Thursday, April 9, 2009

Wii and iPods at home, Activboards at school

By Heather Smith
Eden Daily News
August 14, 2007

REIDSVILLE - Reidsville High School English teacher Wayne Knight stood before what looked like an ordinary white board. The board displayed a Web site.

"This is great. I can show the kids a video about D.H. Lawrence before I have them read Sons and Lovers," Knight said.

Using a special stylus, Knight tapped the board and picked a video about classic authors. He inserted the video into a presentation he was building, and he played it on the interactive Activboard.

Rockingham County schools received a grant to buy 130 Activboards for the 2007-08 school year. Each school got at least two of the boards, which have been installed this past summer. Reidsville High School received 17. Williamsburg Elementary School has an Activboard in each third- and fourth-grade classroom.

Marea Bridges, instructional technology specialist for the schools, has been teaching two-day workshops to prepare teachers to use Activboards this fall.

A teacher uses the stylus much like a computer mouse - to open and close applications, to scroll and to select. But the user can write directly on the desktop, much like football commentators do when analyzing play or formation.

Testing on material that has just been taught can be done immediately using Activote. The hand-held, half-egg-shaped pods operate on radio frequencies and are distributed to each student. With them, teachers can also take attendance and administer tests.

Multimedia lessons are designed with software called Activstudio. Video, pictures, animations and sounds can be incorporated into electronic lessons called flipcharts. The software can link to different types of documents, such as PowerPoint presentations, Word documents and Excel files.

Teachers can play a video about DNA, circling important words or drawing arrows to certain amino acids, then give a pop quiz to find which students understand the concept and which need to be retaught.

Bridges believes it is time for education to catch up with technology.
At home, the average student might have a stereo, television, cell phone, laptop, iPod, Wii, and other gadgets. Simple pencils and paper are what await them at school.

"Kids say they have to power down when they come to school," said Bridges.

"We don't want the kids sitting in their seats," Bridges said to the teachers in her class, "we want them to be up at the board working."

Bridges allowed the teachers to work on their own during last month's workshop, and the room was abuzz with teachers brainstorming techniques on designing lessons in Activstudio.

Determined to have Activboards for Rockingham County, Superintendent Dr. Rodney Shotwell had interested teachers apply for grants funded by state money as part of the Leandro lawsuit. In the application, teachers explained specific ways they would tailor their lessons to feature the Activboard. Shotwell said he received more than 200 applications.

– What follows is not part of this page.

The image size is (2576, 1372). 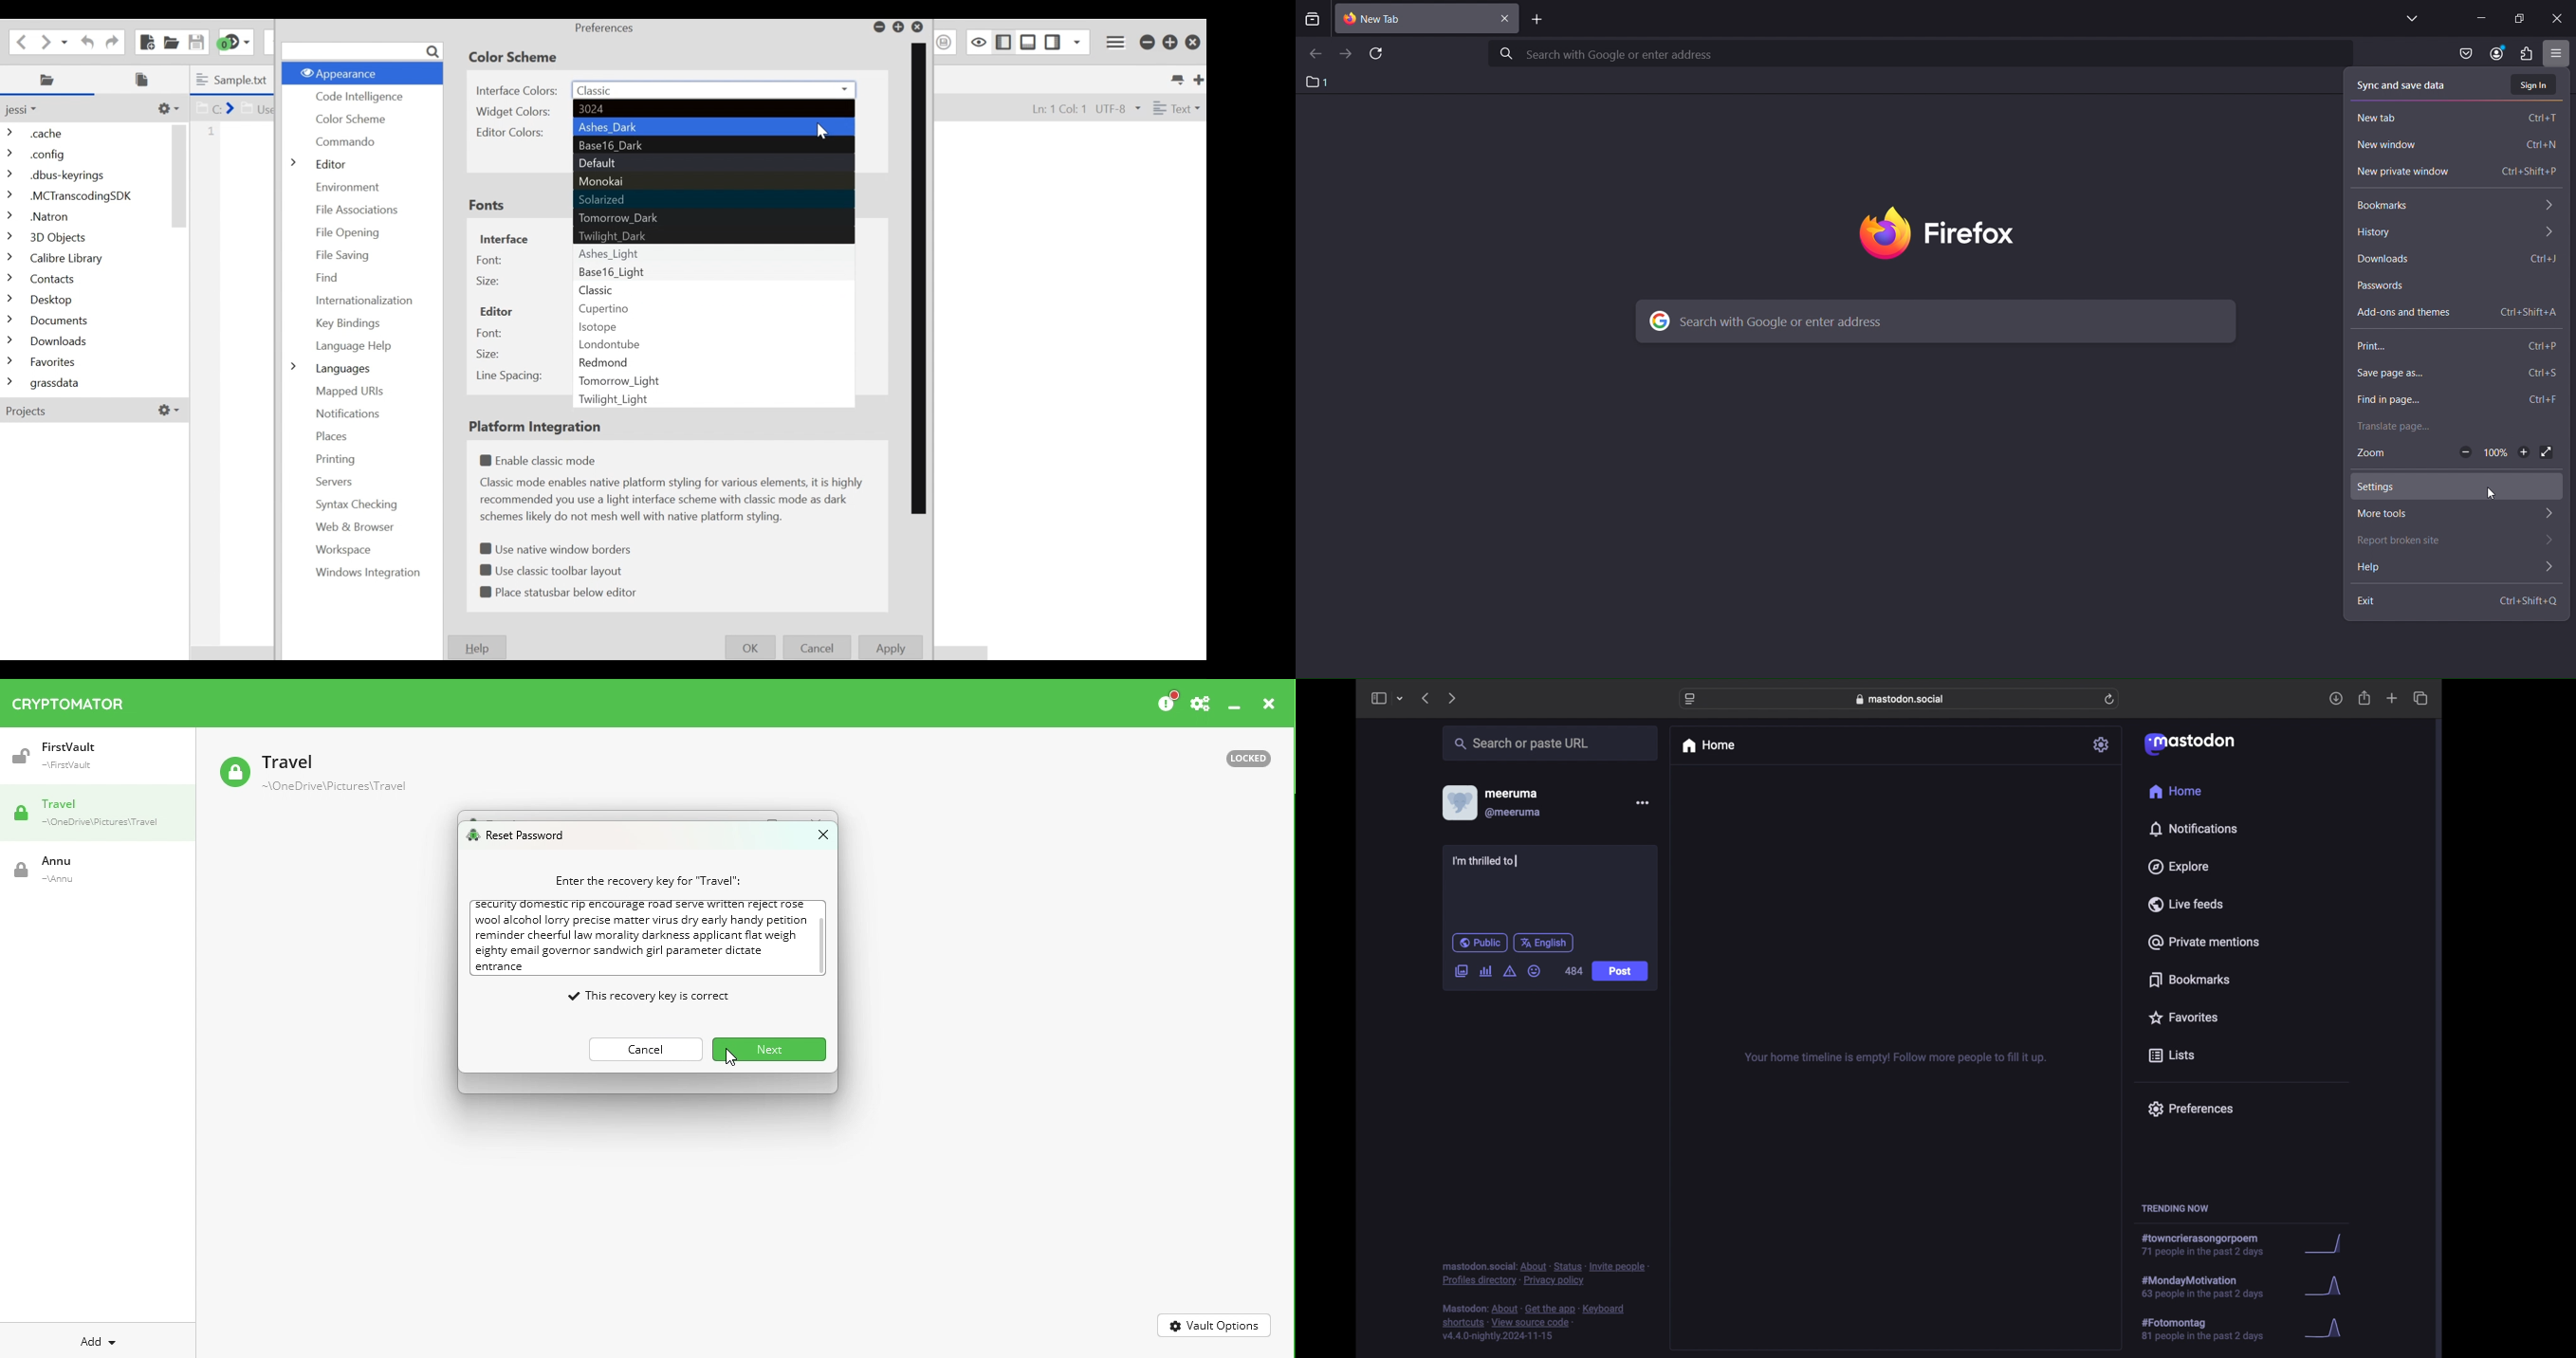 What do you see at coordinates (2454, 428) in the screenshot?
I see `translate page` at bounding box center [2454, 428].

This summer's trainings will be just the first in a series for teachers. Other sessions will be held in October and April.

Shotwell said he became impressed with Activboards while superintendent of Macon County schools. He pushed for them in schools in 2003 and did not have to wait long to see good results, he said.

"The immediate effect, I think, was that lesson designs changed," he said. "Teachers were reinvigorated. There was a participation in the classroom that wasn't there before the technology."